Credit Suisse raised its forecast for current full year organic revenue to increase by 5.5% from 4.3%.
However, the bank it expected this to be largely offset by foreign exchange translations, and left EPS estimates unchanged at €1.37. It also lowered its target price to £27 from £28.20 due to forex changes.
"We expect CCH to deliver another year of solid topline growth in full year 2018, albeit with more balanced volume growth and price/mix than in recent years," CS said in a note.
"The company expects volume growth in all segments, in particular key markets Russia and Nigeria where the macro environment is becoming more favourable (Russia returned to low-single digit volume growth in Q4)."
"Growth is now broader based as many of CCH's smaller markets are contributing. We expect the group volume growth acceleration to offset a slower albeit solid price/mix development, as the business laps prior year price increases."
Shares in contracts-for-difference trading service provider Plus500 surged on Wednesday as it posted a jump in full-year profit, announced a special dividend and said revenues for 2018 are expected to be "significantly" ahead of market views.
In the year to the end of December 2017, net profit jumped 70% to $199.7m as revenue rose 33% to $437.2m.

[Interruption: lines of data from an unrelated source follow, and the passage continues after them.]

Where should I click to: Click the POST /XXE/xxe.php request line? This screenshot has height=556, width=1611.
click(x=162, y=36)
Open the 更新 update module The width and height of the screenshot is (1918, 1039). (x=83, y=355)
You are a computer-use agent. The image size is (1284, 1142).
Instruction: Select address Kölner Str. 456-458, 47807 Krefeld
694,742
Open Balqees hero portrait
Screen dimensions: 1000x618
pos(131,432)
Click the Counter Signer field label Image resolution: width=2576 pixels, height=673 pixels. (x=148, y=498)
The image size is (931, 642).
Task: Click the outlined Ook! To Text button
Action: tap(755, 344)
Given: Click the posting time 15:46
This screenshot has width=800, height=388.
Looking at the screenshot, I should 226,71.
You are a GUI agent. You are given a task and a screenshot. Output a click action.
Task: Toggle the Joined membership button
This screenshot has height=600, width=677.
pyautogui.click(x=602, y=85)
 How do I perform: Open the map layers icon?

Active customer numbers increased 103% to 317,175 and new customers were up 136% to 246,946.
The company announced a dividend per share of $1.7 for the year, up from $0.9 the year before and said a share buyback of $7.5m was executed during the year. It also announced a special dividend of $0.6 per share.
Chief executive Asaf Elimelech said: "We are pleased to announce record annual results which have demonstrated the significant operational leverage inherent in our business model. Our continued focus on serving our customers' trading needs through product innovation and technology leadership, combined with our successful marketing activity, has led to strong new customer sign ups, reduced churn in the second half and increased customer activity.
"We continue to have a highly flexible business model, a lean cost structure and geographically diversified revenues and operations that help mitigate the impact of regulatory changes on our financial performance. Overall, we anticipate that the industry will consolidate around a smaller number of larger participants, of which we believe Plus500 will be amongst the leaders."
Plus500 said it now expects revenues for the year to the end of December 2018 to be "significantly" ahead of market expectations following record financial KPIs in the early weeks of the first quarter. In addition, it expects to broaden its global footprint and continue to diversify revenues including adding further new licences to those recently announced.